DIRECTIONS:
Quote exactly and only this range of lines in the data below: the line that holds "[Nous suivre sur Facebook] (235, 2246)" to the line that holds "Tarifs et conditions (325, 2444)", both included.

Stored entries:

+++

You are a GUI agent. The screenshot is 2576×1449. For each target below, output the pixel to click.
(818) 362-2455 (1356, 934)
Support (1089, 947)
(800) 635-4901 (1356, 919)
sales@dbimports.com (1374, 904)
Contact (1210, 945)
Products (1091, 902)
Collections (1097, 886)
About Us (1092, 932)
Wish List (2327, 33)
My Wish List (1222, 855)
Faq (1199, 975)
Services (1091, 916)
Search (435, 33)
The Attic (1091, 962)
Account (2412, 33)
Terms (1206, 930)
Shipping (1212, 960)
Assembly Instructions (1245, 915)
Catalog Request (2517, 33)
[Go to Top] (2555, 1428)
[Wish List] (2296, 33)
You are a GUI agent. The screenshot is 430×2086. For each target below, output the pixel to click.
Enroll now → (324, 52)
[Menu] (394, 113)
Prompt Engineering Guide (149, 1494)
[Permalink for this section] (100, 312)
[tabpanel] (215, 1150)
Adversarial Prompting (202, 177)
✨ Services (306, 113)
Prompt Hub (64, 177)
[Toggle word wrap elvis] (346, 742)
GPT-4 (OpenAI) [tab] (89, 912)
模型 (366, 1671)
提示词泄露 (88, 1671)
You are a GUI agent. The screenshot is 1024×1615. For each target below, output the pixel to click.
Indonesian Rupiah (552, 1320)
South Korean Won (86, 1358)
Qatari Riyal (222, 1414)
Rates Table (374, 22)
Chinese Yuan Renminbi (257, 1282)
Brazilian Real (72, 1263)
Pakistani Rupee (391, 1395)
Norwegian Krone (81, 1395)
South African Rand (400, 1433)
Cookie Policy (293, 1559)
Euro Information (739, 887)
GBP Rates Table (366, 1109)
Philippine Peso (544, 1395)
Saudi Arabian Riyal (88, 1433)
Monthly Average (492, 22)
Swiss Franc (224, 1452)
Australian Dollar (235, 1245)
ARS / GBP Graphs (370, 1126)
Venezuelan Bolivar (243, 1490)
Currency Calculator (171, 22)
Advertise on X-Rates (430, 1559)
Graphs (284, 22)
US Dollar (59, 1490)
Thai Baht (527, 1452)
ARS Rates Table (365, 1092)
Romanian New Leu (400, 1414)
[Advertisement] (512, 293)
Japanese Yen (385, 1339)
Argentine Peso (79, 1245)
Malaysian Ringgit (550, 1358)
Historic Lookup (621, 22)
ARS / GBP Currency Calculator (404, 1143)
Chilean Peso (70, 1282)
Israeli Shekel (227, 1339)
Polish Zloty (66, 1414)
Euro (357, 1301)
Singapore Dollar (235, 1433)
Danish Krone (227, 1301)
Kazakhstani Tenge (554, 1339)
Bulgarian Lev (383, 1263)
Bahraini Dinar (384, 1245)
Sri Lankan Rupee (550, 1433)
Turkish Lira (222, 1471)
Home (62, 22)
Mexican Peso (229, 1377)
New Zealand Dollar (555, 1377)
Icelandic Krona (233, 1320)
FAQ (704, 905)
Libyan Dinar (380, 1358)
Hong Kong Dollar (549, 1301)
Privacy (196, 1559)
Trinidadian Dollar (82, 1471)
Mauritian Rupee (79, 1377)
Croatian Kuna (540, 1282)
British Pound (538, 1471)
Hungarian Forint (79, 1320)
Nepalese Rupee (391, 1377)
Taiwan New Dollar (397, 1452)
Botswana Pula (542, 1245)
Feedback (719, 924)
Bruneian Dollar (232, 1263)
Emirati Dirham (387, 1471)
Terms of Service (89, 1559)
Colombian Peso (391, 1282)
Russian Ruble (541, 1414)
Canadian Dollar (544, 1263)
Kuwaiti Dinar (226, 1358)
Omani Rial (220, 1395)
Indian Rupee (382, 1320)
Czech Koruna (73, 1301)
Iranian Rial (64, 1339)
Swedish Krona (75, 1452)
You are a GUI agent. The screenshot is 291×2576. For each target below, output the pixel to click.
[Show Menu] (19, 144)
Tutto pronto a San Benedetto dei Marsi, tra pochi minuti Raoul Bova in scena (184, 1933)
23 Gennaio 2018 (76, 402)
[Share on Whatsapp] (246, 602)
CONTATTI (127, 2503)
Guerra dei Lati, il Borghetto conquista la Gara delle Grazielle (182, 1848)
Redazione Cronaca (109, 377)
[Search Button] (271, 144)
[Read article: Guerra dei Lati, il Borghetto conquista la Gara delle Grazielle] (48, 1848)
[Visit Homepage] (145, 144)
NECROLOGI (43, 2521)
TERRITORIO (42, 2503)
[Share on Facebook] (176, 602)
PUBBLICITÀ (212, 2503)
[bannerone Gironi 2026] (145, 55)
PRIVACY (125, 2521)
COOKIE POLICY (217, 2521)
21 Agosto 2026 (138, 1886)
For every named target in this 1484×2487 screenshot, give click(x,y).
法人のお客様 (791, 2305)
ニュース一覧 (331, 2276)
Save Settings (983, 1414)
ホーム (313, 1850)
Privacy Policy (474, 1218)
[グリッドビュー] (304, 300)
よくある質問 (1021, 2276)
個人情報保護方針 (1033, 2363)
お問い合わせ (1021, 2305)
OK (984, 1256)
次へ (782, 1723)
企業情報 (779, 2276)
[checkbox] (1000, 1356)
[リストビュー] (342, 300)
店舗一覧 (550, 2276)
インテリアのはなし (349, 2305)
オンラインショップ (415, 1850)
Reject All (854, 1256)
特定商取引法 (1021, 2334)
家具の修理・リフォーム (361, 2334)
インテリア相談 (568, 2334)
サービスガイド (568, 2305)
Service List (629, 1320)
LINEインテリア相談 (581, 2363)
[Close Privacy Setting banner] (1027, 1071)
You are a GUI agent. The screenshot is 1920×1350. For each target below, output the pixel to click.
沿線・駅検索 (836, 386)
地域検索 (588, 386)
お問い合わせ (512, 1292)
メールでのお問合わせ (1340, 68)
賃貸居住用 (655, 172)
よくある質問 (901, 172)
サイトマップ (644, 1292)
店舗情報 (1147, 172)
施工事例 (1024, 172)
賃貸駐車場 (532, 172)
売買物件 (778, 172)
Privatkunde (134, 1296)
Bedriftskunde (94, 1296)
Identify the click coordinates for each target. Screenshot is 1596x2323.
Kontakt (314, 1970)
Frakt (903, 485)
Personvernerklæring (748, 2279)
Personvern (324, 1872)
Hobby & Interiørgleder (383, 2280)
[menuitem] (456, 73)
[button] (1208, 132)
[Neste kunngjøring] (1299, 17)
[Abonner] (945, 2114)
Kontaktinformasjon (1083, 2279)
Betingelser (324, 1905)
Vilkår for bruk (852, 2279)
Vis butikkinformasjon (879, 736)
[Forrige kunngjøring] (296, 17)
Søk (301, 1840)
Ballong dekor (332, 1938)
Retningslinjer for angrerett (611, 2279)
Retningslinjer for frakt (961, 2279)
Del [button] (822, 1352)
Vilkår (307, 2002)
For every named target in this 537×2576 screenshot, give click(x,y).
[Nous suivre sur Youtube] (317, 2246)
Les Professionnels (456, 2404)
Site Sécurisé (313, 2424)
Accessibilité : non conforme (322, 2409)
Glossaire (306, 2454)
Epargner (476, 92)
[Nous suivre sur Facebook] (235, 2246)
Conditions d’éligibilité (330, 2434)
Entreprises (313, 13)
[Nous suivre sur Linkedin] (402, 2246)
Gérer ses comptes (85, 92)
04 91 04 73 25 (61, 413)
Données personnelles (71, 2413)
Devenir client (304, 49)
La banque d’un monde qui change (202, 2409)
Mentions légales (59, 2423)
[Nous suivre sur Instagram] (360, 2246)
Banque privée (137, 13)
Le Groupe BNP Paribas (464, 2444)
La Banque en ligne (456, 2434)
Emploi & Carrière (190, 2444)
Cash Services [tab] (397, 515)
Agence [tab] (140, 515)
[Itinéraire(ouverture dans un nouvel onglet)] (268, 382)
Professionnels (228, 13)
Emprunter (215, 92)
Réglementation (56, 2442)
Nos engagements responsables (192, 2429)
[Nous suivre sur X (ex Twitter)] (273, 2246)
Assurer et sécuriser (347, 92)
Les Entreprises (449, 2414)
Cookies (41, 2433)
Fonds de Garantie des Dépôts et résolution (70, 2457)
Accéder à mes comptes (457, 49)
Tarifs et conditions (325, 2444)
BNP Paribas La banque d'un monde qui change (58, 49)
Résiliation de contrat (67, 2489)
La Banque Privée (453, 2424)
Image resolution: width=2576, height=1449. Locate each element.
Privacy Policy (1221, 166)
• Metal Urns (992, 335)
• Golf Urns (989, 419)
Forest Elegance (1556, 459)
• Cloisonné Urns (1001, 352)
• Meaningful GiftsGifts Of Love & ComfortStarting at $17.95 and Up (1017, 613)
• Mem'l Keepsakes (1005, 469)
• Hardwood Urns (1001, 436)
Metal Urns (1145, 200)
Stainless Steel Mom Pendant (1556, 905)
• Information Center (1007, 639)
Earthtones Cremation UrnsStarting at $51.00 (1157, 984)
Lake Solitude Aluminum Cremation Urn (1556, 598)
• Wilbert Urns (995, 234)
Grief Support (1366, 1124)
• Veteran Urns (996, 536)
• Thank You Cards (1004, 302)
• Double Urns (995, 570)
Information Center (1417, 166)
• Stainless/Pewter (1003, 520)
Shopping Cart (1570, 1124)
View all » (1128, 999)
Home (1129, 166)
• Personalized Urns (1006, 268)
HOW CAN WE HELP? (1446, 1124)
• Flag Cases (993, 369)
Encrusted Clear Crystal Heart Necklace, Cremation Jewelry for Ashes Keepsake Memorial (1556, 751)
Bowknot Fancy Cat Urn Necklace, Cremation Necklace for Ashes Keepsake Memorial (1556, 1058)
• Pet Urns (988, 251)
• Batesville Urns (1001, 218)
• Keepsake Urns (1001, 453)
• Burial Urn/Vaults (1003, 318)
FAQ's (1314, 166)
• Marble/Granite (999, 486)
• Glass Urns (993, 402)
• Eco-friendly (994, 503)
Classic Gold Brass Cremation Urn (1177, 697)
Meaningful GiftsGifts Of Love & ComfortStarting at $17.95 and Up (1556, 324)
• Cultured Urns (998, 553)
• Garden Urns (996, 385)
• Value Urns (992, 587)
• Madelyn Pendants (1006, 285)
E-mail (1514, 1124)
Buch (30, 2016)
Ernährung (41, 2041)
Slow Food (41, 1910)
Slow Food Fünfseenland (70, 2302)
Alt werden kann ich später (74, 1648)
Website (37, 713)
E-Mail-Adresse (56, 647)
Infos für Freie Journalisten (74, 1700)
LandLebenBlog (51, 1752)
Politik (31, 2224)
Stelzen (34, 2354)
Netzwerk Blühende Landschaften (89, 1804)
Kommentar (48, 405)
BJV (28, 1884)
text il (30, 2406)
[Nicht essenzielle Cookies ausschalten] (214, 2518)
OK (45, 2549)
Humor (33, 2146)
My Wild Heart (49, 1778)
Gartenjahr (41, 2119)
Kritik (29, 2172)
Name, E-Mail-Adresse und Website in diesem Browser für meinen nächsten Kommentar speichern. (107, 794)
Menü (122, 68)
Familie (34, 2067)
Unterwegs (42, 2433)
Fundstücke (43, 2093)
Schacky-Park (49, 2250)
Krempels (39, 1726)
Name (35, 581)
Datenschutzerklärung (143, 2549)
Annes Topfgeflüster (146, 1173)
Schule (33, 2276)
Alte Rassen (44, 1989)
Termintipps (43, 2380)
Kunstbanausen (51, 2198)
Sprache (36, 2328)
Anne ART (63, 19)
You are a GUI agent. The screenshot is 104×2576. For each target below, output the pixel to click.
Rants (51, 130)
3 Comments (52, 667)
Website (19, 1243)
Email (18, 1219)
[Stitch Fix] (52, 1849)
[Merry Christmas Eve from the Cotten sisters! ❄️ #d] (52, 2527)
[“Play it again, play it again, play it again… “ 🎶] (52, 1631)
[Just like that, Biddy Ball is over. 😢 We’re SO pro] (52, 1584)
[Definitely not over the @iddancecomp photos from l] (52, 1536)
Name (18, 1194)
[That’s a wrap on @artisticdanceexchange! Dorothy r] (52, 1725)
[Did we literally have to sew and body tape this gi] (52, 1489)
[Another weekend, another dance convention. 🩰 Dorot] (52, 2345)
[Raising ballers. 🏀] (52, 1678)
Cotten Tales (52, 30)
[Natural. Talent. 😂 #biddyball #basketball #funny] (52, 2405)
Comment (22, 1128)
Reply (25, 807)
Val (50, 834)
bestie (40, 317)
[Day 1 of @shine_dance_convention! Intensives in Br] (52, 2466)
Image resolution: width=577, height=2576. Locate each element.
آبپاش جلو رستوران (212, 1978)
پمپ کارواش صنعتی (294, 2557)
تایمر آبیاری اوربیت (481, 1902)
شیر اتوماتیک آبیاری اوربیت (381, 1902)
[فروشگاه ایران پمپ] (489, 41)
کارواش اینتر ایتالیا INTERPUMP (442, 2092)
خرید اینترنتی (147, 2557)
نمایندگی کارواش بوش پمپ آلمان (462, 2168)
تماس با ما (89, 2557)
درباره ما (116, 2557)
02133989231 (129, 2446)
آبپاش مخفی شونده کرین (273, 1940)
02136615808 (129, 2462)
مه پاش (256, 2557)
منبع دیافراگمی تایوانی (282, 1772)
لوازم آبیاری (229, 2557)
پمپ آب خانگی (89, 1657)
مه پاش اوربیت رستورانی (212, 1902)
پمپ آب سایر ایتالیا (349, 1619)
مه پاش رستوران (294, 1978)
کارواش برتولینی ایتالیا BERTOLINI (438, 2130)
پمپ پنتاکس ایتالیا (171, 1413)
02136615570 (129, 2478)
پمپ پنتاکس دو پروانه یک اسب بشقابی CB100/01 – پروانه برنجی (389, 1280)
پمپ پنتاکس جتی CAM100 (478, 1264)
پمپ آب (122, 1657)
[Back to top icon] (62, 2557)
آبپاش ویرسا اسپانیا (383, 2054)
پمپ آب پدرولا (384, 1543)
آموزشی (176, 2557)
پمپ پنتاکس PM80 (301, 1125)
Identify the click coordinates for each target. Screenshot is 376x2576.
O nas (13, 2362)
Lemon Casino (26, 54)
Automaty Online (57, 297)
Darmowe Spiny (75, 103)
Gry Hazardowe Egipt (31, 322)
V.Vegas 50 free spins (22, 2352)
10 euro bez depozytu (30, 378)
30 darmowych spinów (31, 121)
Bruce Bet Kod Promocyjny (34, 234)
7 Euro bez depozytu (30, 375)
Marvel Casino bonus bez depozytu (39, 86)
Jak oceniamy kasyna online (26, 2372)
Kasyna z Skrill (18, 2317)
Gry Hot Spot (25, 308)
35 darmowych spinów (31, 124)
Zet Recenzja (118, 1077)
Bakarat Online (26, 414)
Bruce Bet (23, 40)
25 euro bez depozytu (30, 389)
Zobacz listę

+++

ANSWER TO THIS EXERCISE:
[Nous suivre sur Facebook] (235, 2246)
Conditions d’éligibilité (330, 2434)
Entreprises (313, 13)
[Nous suivre sur Linkedin] (402, 2246)
Gérer ses comptes (85, 92)
04 91 04 73 25 (61, 413)
Données personnelles (71, 2413)
Devenir client (304, 49)
La banque d’un monde qui change (202, 2409)
Mentions légales (59, 2423)
[Nous suivre sur Instagram] (360, 2246)
Banque privée (137, 13)
Le Groupe BNP Paribas (464, 2444)
La Banque en ligne (456, 2434)
Emploi & Carrière (190, 2444)
Cash Services [tab] (397, 515)
Agence [tab] (140, 515)
[Itinéraire(ouverture dans un nouvel onglet)] (268, 382)
Professionnels (228, 13)
Emprunter (215, 92)
Réglementation (56, 2442)
Nos engagements responsables (192, 2429)
[Nous suivre sur X (ex Twitter)] (273, 2246)
Assurer et sécuriser (347, 92)
Les Entreprises (449, 2414)
Cookies (41, 2433)
Fonds de Garantie des Dépôts et résolution (70, 2457)
Accéder à mes comptes (457, 49)
Tarifs et conditions (325, 2444)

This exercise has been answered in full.